3. Pour refuser de faire droit à la demande de délivrance d'un titre de séjour présentée par Mme B..., le préfet de la Seine-Saint-Denis a retenu que " l'intéressée était connue des services de police pour violence suivie d'incapacité n'excédant pas huit jours sur mineur de 15 ans par un ascendant ou une personne ayant autorité sur la victime du 1er janvier 2018 au 22 mai 2022 " et que ces faits permettaient " de regarder l'intéressée comme susceptible de constituer une menace à l'ordre public ". Il ressort des pièces du dossier que la fille aînée de Mme B..., née le 12 juillet 2005, a fait l'objet le 14 septembre 2021 d'une mesure de placement auprès des services de l'aide sociale à l'enfance à la suite d'une information préoccupante signalée par l'assistante sociale de son collège et établie sur le fondement de violences

intra-familiales qu'elle avait dénoncées comme émanant de sa mère et de son beau-père, tous deux étant poursuivis devant le tribunal correctionnel de Bobigny pour ces faits. Il ressort des décisions de placement prorogées les 7 avril 2022 et 18 avril 2023 que les relations de Mme B... avec sa fille sont extrêmement dégradées et complexes et que l'état de santé de l'adolescente est caractérisé par une souffrance manifeste ainsi que par des comportements inquiétants qui nécessitent une démarche de soins psychologiques, voire psychiatriques.
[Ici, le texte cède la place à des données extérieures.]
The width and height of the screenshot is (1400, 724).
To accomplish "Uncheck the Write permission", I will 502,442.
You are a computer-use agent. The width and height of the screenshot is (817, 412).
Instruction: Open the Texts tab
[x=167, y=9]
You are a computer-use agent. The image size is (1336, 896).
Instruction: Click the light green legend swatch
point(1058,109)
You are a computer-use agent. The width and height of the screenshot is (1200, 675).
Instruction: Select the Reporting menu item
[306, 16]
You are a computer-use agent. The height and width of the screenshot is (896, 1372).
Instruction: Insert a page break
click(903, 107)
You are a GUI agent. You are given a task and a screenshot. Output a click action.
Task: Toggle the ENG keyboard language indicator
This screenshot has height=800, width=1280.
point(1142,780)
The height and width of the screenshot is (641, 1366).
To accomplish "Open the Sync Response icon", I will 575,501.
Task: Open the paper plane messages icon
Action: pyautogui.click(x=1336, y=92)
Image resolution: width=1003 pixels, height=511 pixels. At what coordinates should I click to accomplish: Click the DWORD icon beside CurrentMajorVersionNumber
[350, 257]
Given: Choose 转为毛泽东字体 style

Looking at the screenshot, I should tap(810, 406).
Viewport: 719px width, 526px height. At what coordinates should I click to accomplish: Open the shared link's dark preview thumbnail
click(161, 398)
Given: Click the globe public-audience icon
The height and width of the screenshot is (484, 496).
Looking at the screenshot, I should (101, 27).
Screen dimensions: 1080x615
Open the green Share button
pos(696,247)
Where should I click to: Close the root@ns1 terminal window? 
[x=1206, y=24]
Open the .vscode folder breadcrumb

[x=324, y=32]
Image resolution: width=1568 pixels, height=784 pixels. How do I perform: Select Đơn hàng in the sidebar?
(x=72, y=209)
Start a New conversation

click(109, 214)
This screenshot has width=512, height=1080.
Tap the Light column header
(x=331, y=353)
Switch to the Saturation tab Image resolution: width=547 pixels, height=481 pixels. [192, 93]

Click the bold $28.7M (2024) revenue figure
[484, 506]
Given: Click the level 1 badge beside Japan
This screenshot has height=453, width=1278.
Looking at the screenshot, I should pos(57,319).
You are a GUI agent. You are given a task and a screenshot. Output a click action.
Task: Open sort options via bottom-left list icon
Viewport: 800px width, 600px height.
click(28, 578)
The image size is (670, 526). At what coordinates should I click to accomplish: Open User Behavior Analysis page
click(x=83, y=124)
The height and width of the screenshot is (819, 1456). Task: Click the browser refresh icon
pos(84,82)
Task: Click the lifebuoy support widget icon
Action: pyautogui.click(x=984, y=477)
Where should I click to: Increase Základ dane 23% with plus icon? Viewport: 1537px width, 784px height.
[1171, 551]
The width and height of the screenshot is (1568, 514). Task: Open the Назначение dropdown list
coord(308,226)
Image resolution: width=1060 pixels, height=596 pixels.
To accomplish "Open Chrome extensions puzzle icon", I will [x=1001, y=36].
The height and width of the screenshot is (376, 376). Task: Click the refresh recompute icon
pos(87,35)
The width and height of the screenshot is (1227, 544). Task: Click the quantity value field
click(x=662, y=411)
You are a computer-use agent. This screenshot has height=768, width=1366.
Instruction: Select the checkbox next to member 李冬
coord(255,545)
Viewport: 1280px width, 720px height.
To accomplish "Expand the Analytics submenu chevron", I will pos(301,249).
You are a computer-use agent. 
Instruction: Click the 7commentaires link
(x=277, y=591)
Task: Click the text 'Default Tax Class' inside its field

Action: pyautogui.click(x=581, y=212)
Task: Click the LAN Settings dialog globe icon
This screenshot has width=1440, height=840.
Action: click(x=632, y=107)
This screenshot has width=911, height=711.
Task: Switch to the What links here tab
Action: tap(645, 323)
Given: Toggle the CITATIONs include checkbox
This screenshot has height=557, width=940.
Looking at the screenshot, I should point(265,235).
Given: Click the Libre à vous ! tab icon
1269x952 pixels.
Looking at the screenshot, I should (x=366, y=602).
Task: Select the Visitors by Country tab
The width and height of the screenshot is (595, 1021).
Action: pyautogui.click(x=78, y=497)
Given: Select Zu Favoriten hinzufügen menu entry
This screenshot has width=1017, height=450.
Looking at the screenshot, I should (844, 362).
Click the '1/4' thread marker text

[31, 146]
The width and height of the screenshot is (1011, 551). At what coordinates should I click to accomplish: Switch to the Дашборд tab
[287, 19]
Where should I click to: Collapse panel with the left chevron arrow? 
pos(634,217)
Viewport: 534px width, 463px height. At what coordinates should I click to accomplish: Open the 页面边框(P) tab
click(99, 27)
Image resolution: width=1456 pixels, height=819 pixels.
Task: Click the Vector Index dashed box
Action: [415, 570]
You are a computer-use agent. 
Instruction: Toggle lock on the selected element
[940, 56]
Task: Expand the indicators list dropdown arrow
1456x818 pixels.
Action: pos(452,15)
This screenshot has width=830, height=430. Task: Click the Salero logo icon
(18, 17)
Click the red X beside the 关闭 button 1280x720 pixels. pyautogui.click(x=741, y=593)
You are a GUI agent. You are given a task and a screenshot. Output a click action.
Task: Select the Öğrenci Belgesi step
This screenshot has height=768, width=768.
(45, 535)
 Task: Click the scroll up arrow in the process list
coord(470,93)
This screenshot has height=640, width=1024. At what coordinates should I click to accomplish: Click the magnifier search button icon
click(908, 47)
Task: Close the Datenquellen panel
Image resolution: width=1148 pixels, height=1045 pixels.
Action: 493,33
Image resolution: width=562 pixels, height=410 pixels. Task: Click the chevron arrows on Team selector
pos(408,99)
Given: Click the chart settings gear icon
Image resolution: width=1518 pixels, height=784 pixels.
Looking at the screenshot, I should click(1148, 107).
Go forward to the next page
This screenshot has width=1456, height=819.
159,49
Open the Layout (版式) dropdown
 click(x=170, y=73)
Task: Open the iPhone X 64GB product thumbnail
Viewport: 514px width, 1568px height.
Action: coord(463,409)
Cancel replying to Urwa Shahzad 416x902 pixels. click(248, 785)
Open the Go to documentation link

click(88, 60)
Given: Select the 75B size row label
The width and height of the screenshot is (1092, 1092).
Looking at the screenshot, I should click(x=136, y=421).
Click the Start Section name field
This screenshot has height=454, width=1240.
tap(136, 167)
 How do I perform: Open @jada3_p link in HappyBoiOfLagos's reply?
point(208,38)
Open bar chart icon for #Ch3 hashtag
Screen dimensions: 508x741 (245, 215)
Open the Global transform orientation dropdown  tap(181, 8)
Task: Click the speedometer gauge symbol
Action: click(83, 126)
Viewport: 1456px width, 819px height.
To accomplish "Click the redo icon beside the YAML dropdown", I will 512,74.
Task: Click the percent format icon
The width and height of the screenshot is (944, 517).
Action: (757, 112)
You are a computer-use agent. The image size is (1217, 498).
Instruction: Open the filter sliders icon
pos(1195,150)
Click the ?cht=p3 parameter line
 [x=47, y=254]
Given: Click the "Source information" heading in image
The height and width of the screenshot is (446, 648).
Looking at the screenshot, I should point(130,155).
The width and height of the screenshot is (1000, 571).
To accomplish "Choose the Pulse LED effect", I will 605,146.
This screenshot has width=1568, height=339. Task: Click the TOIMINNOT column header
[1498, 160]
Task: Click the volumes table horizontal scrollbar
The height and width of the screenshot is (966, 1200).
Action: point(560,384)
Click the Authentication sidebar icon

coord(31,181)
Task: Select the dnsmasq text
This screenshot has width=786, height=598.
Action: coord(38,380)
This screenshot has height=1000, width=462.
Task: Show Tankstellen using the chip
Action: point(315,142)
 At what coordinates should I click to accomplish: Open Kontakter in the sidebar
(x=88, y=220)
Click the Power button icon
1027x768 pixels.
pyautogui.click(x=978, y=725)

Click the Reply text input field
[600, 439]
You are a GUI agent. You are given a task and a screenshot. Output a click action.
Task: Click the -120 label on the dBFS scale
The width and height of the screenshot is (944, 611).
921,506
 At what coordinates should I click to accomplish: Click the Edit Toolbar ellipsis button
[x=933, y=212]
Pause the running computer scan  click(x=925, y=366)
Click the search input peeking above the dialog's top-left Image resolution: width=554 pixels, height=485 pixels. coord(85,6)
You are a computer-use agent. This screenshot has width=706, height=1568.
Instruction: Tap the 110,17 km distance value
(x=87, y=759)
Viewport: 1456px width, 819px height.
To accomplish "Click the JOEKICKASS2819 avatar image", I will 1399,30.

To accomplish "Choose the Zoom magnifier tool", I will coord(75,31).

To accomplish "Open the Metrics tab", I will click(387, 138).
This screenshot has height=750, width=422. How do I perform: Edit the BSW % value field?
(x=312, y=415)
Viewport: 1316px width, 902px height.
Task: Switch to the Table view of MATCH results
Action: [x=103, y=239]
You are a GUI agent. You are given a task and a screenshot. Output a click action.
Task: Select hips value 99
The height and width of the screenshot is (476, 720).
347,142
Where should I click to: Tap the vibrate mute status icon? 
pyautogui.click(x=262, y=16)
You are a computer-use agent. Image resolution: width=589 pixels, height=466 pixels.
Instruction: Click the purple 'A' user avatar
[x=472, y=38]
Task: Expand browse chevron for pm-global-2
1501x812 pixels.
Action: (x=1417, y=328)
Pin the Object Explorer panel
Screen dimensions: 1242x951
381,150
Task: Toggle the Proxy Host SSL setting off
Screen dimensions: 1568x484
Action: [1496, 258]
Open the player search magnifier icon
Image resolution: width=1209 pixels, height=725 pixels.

Toutefois, ni les mesures de protection qui ont été prises, ni les poursuites judiciaires engagées, ni aucune autre pièce du dossier ne permettent d'établir qu'à la date de l'arrêté attaqué, les violences physiques et psychologiques dénoncées par la fille de l'intéressée, dont elle tenait sa mère pour responsable, auraient été caractérisées et permettaient de retenir que le comportement de Mme B..., qui conteste les faits qui lui sont reprochés, constituait une menace à l'ordre public. Par suite, le préfet de la Seine-Saint-Denis, qui ne pouvait au demeurant se fonder sur la seule éventualité d'une menace à l'ordre public que constituerait la présence en France de Mme B... à la date de l'arrêté attaqué, a méconnu les dispositions précitées de l'article L. 431-2 du code de l'entrée et du séjour des étrangers et du droit d'asile.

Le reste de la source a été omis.